[Listed records Boundary: Start]
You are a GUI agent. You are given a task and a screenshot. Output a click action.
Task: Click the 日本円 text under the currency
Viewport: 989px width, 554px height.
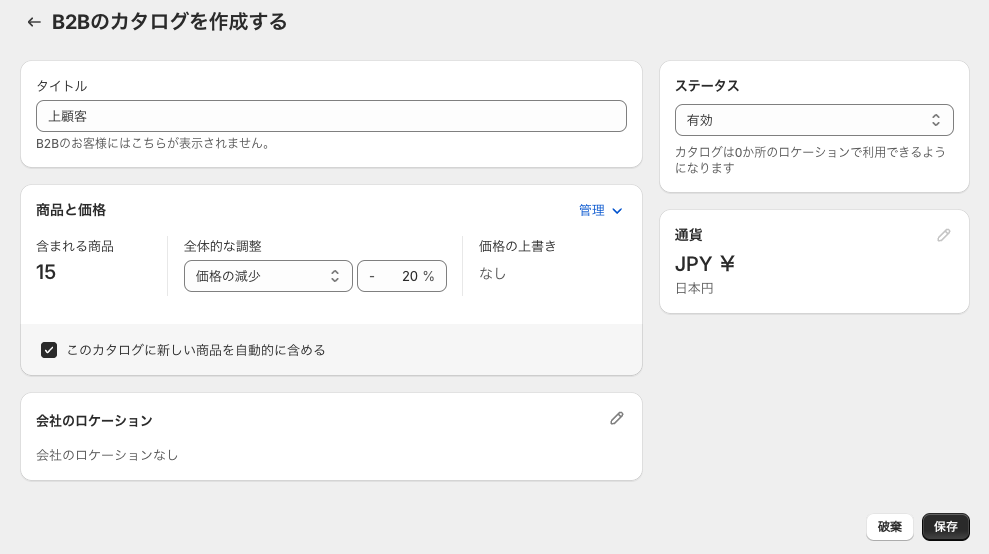(x=694, y=289)
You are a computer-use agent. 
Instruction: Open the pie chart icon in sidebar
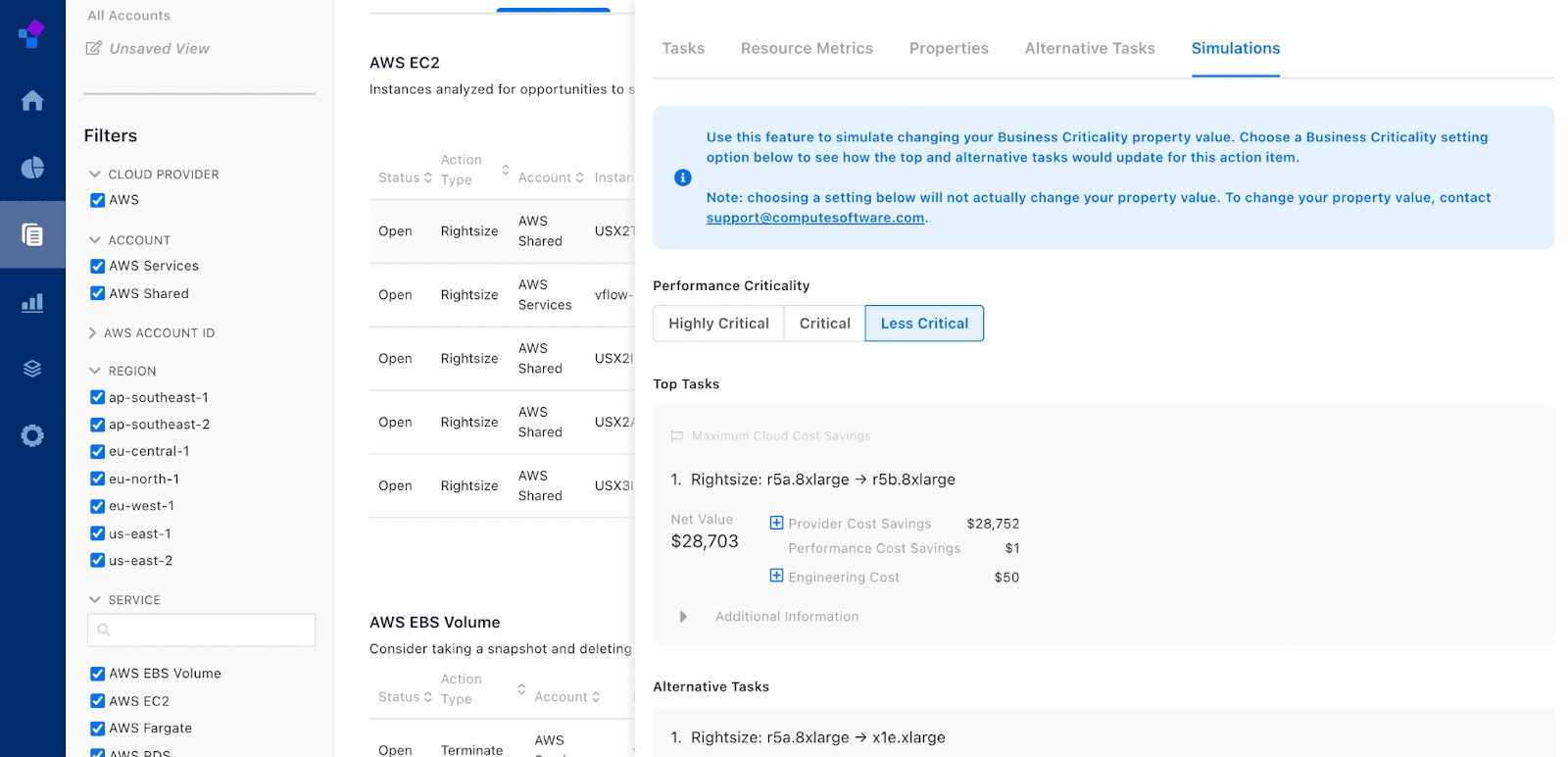point(32,168)
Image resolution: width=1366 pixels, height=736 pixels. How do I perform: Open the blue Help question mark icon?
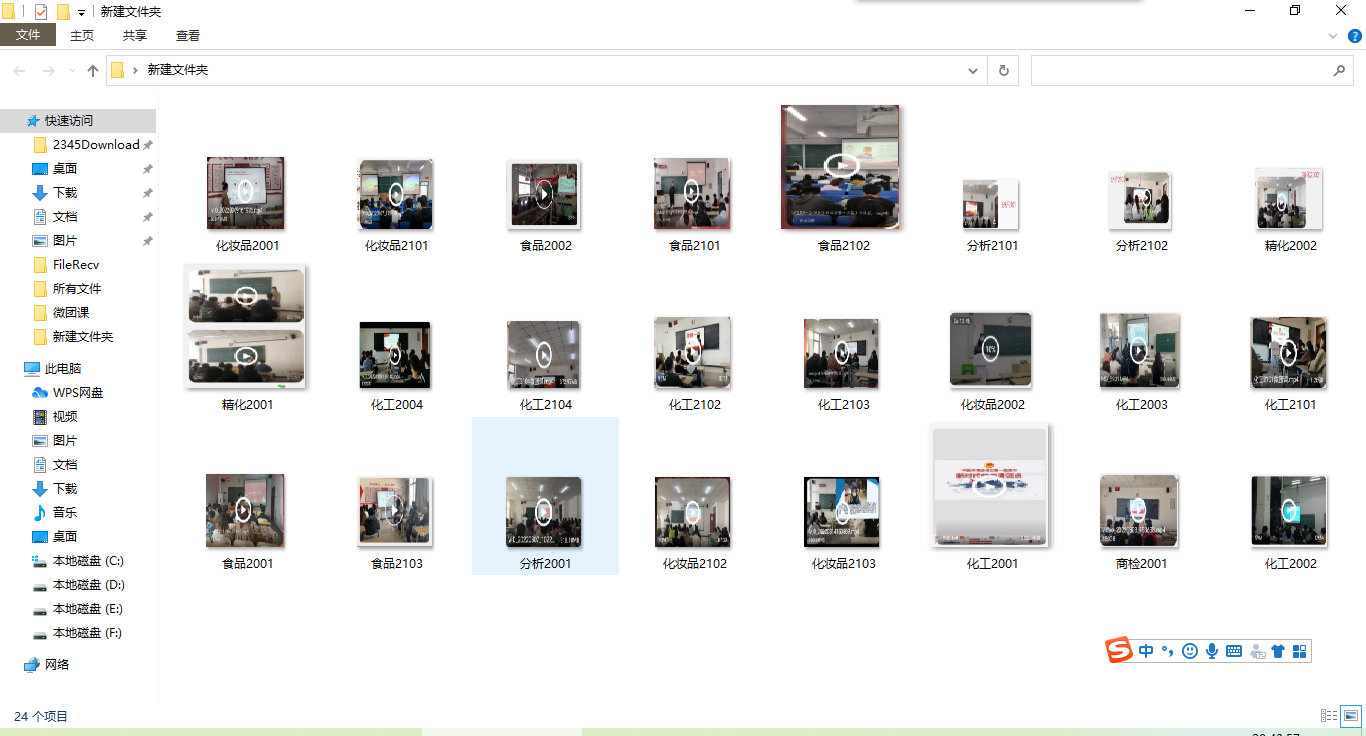pos(1355,36)
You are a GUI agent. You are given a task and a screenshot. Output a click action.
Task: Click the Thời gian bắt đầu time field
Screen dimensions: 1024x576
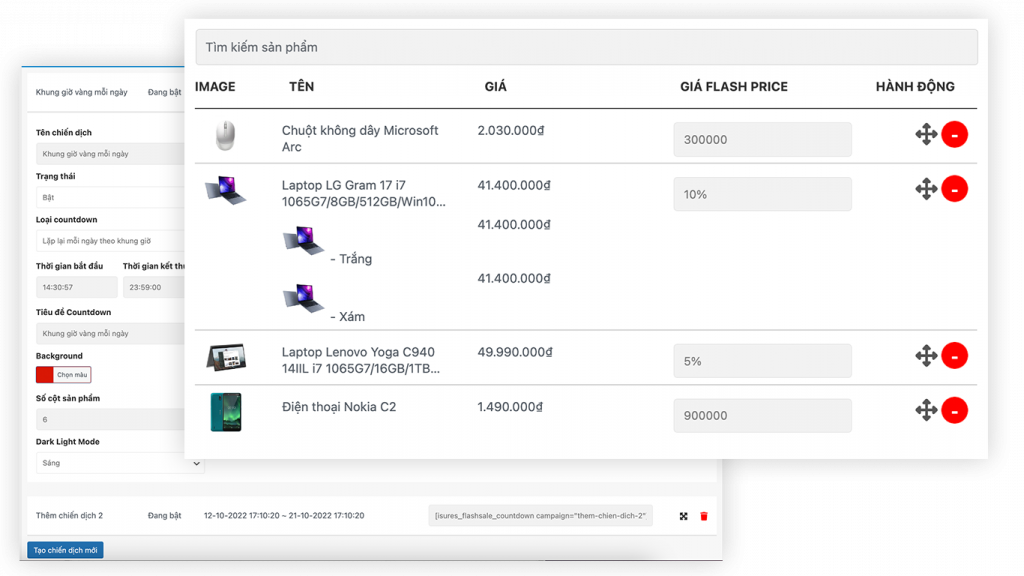click(x=76, y=287)
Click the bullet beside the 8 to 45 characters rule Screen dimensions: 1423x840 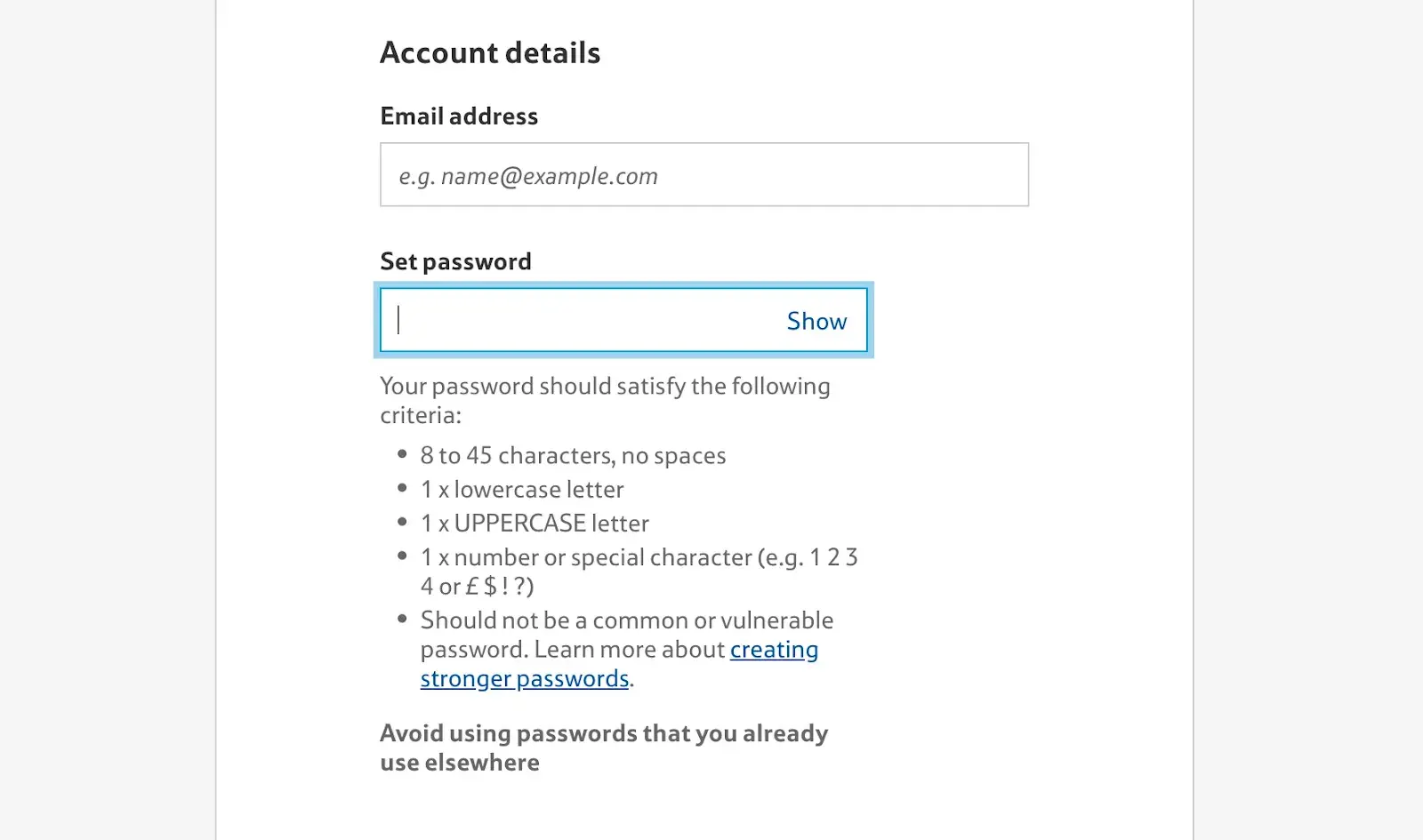pos(402,454)
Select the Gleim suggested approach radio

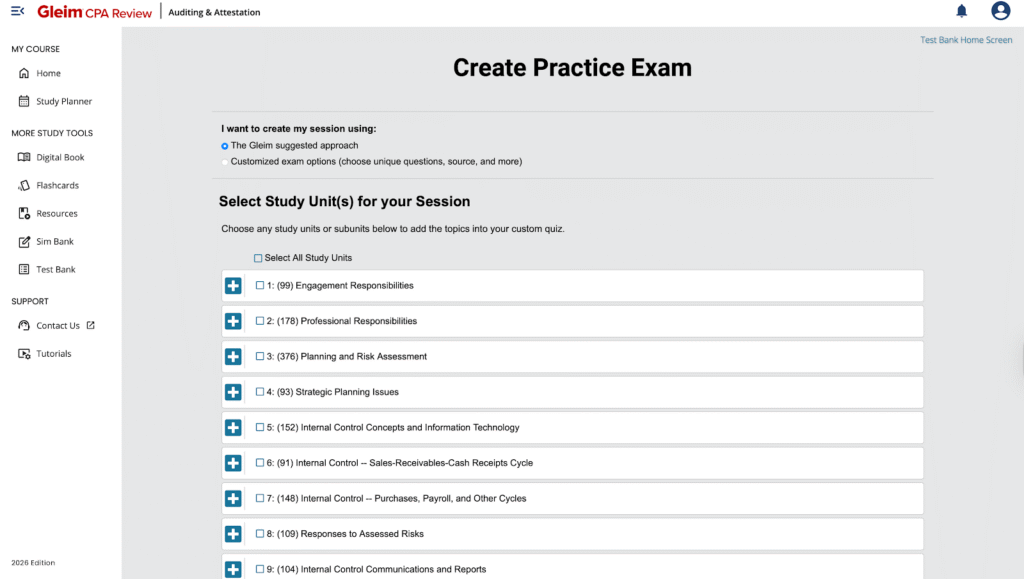click(x=224, y=146)
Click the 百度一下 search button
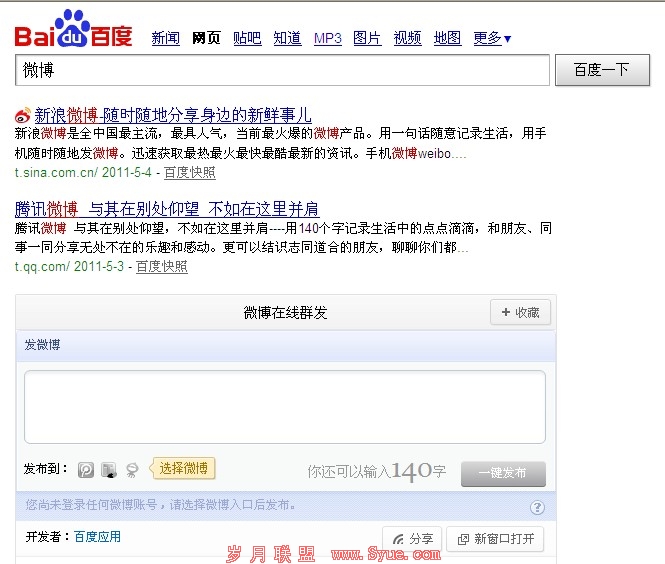 (602, 70)
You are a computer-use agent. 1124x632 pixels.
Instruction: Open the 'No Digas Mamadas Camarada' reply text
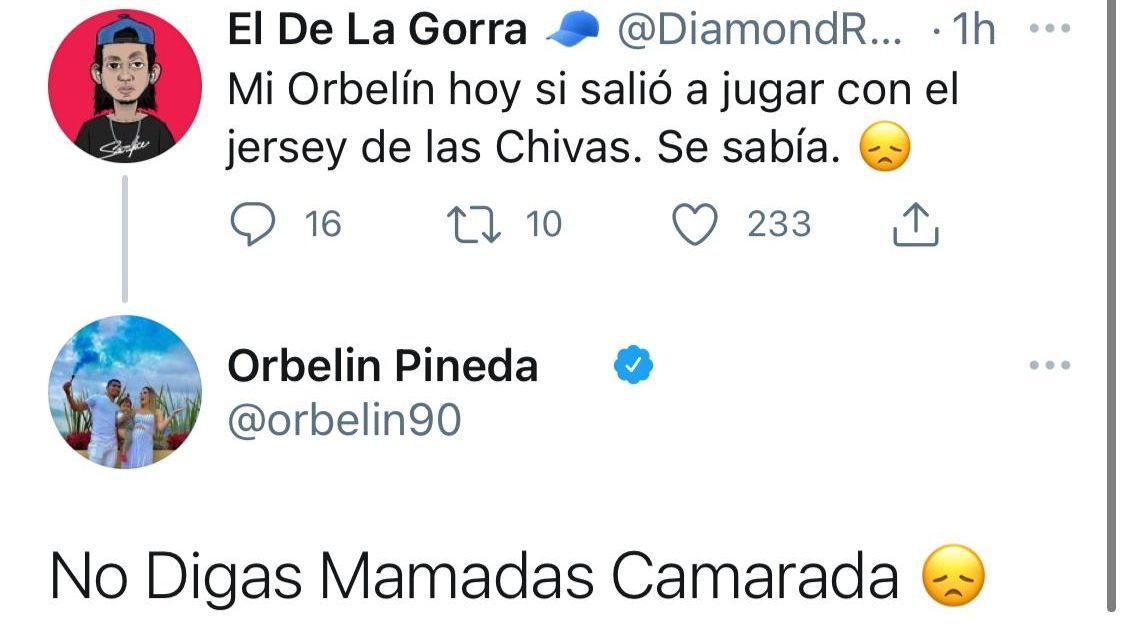click(x=474, y=578)
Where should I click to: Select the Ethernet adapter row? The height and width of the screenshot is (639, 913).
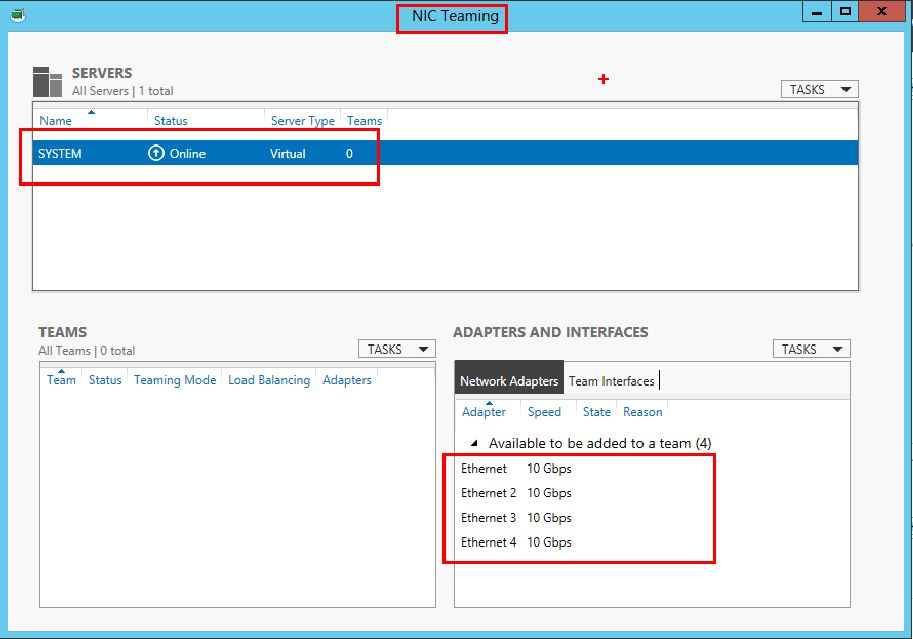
[Listed records Boundary: End]
### Task details
Give back exactly the lines running from the one that contains "Click the 百度一下 search button" to the end of the records, including both of those lines and excluding every picture.

### Answer to the exercise
Click the 百度一下 search button
 (602, 70)
You are a computer-use agent. 1124x632 pixels.
Instruction: Open the 'No Digas Mamadas Camarada' reply text
click(x=474, y=578)
Where should I click to: Select the Ethernet adapter row? The height and width of the screenshot is (639, 913).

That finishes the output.